Verifying datasets
Once the initial replication process is complete in Qlik Talend Cloud, the new destination schema will contain all data replicated from your sources. Any historical data replicated through Stitch will still exist in your data warehouse under a different schema. Some data that was replicated in the Stitch schema might not be available in the Qlik Talend Cloud target schema for any of the following reasons:
-
The historical data is no longer available.
-
Different connector versions leverage different APIs for an integration, and over time, data replicated through those APIs changes.
-
Source data is deleted over time.
The following verification queries are included to help you identify differences between the datasets that were replicated with Qlik Talend Cloud and those that were replicated with Stitch. Run these example queries against your Qlik Talend Cloud destination schema and your Stitch destination schema, and then compare and identify any differences between them.
Example query using hash row-level comparison
The easiest way to compare the output of each of the schemas (Stitch and Qlik Talend Cloud) is to use a hash row-level comparison to find mismatches in the data.
In the example below, the generated hash is based on a few key elements of the data, such as primary_key and a date row, but it can be extended to include more columns to compare as highlighted in column_1 and column_2 in the hash.
Do the following:
For each query, replace the values stitch_schema.stitch_table and qtc_schema.qtc_table with your Stitch schema name and Qlik Talend Cloud schema name.
-
Generate an MD5 Hash for tables in the existing Stitch schema.
SELECT id, HASH_MD5([primary_key] || '|' || [column_1] || '|' || [column_2] || '|' || [date]) AS hash_value FROM [stitch_schema.stitch_table];
-
Generate MD5 Hash for tables in the new Qlik Talend Cloud schema.
SELECT id, HASH_MD5([primary_key] || '|' || [column_1] || '|' || [column_2] || '|' || [date]) AS hash_value FROM [qtc_schema.qtc_table];
-
Compare the two hashes to identify data inconsistencies:
SELECT id FROM (SELECT id, HASH_MD5([primary_key] || '|' || [column_1] || '|' || [column_2] || '|' || [date]) AS hash FROM [stitch_schema.stitch_table) stitch JOIN (SELECT id, HASH_MD5([primary_key] || '|' || [column_1] || '|' || [column_2] || '|' || [date]) AS hash FROM [qtc_schema.qtc_table]) qtc ON stitch.id = qtc.id WHERE stitch.hash <> qtc.hash
The comparison will return data when there are differences across both schemas. You can extend this query to make the comparison more comprehensive by including more columns to hash.
Example query comparing the structural integrity across schemas
Alternatively, you can compare and verify datasets between Stitch and Qlik Talend Cloud by running a structural validation query on the migrated datasets. This type of query compares the structural integrity across the existing Stitch schema and the new Qlik Talend Cloud schema to identify potential differences.
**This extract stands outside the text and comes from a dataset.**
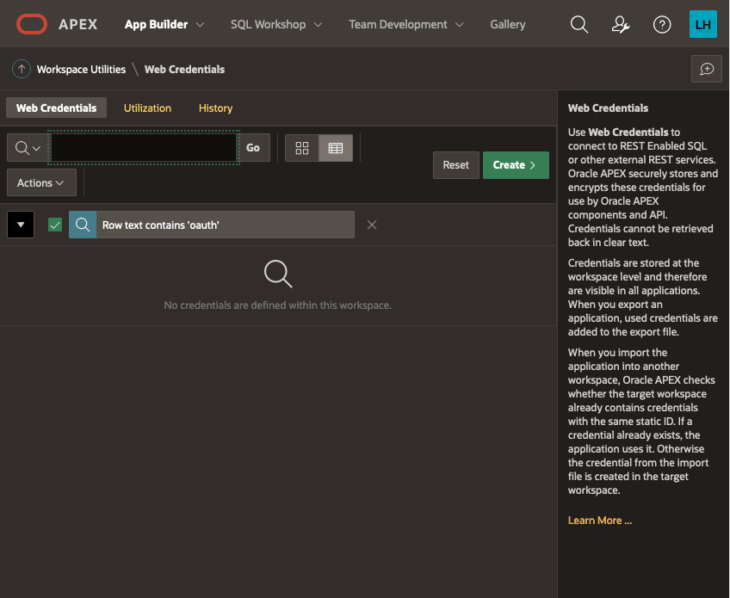The image size is (730, 598).
Task: Open the feedback speech bubble icon
Action: pyautogui.click(x=707, y=69)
To effectively run structural validation on the migrated datasets, you need to compare high-level information from both schemas together. This includes comparing row and column counts from each of the migrated tables, and comparing primary keys, null values, and foreign keys in each table.
Do the following:
For each query, replace the values stitch_schema.stitch_table and qtc_schema.qtc_table with your Stitch schema name and Qlik Talend Cloud schema name.
-
Compare the primary key columns that are generated in each schema using the following example queries.
-
Stitch
-
Qlik Talend Cloud
SELECT COLUMN_NAME, DATA_TYPE FROM INFORMATION_SCHEMA.COLUMNS WHERE TABLE_NAME = '[stitch_schema.stitch_table]';
SELECT COLUMN_NAME, DATA_TYPE FROM INFORMATION_SCHEMA.COLUMNS WHERE TABLE_NAME = '[qtc_schema.qtc_table]';
-
-
Compare rows and columns across each table.
-
Stitch
SELECT COUNT(*) FROM [stitch_schema.stitch_table]; -- From Stitch's target (for example, Snowflake)
-
Qlik Talend Cloud
SELECT COUNT(*) FROM [qtc_schema.qtc_table]; -- From Qlik Talend Cloud's target
-
-
Check for missing records that are not available in the Qlik Talend Cloud schema.
SELECT id FROM [stitch_schema.stitch _table] WHERE id NOT IN (SELECT id FROM [qtc_schema.qtc _table]);
Once you have the query reports, compare the results to identify any major changes that affect your dataset now that you have transitioned to Qlik Talend Cloud. If the reports show minimal differences, you can continue with the process of pointing your downstream reporting to the new schemas without any issue. If the reports show major differences with your new destination schema, you will need to adjust downstream reporting and modeling capabilities to work with the destination schema that will be kept up-to-date by the Qlik Talend Cloud replication tasks after the migration.